▶ [Requirement]: Please take the records that follow and repeat exactly the lines starting with the line with "Instruction: Select the SBOBET bookmaker logo" and going on through the line with "Open the Advance".

(Stored records)
====
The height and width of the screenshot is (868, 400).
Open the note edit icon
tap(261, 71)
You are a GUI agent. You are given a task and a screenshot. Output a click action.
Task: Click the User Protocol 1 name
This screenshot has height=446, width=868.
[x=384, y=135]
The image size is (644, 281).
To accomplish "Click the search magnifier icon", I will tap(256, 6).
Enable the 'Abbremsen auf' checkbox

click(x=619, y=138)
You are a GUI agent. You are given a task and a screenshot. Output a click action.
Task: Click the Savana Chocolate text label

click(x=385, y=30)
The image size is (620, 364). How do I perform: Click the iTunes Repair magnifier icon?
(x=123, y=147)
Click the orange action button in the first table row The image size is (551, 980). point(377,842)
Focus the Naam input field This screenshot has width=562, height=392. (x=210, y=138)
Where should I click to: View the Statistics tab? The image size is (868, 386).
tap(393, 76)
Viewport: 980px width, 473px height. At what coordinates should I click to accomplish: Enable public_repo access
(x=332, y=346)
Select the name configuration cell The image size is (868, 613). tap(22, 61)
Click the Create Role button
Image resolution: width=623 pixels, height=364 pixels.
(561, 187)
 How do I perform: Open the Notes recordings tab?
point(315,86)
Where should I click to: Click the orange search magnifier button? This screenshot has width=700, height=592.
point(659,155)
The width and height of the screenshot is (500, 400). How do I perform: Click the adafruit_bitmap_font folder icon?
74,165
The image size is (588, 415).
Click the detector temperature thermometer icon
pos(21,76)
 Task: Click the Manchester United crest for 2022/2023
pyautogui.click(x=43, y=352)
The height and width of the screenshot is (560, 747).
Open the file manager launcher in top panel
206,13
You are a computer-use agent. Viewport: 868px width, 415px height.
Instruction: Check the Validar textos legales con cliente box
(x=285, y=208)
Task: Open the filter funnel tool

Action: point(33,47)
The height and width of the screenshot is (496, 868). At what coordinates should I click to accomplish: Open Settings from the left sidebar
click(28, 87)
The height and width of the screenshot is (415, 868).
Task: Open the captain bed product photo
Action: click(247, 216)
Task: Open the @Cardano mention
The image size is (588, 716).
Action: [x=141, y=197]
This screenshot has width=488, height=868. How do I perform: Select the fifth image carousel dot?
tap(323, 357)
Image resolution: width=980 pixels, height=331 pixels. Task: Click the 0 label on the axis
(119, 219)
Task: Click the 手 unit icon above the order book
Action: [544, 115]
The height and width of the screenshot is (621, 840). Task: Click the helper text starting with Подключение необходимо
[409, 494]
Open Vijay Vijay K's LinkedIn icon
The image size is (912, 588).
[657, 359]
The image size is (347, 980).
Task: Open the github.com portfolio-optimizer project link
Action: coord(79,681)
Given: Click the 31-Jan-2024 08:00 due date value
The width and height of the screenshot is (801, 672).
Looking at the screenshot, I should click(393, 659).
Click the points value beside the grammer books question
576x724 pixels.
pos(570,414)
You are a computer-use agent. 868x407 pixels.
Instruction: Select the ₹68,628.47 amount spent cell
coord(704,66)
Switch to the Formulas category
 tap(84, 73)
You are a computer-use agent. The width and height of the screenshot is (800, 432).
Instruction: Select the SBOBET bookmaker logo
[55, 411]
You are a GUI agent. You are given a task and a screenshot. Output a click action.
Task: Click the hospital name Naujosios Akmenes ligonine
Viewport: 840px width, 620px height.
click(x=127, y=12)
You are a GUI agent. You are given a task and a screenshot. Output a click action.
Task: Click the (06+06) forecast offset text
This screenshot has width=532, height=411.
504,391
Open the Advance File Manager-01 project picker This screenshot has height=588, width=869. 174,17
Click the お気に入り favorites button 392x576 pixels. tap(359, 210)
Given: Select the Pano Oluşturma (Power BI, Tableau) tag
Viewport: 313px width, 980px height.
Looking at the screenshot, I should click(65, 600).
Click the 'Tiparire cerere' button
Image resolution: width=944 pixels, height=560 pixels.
====
▶ [Output of the exercise]:
Instruction: Select the SBOBET bookmaker logo
[55, 411]
You are a GUI agent. You are given a task and a screenshot. Output a click action.
Task: Click the hospital name Naujosios Akmenes ligonine
Viewport: 840px width, 620px height.
click(x=127, y=12)
You are a GUI agent. You are given a task and a screenshot. Output a click action.
Task: Click the (06+06) forecast offset text
This screenshot has width=532, height=411.
504,391
Open the Advance File Manager-01 project picker This screenshot has height=588, width=869. 174,17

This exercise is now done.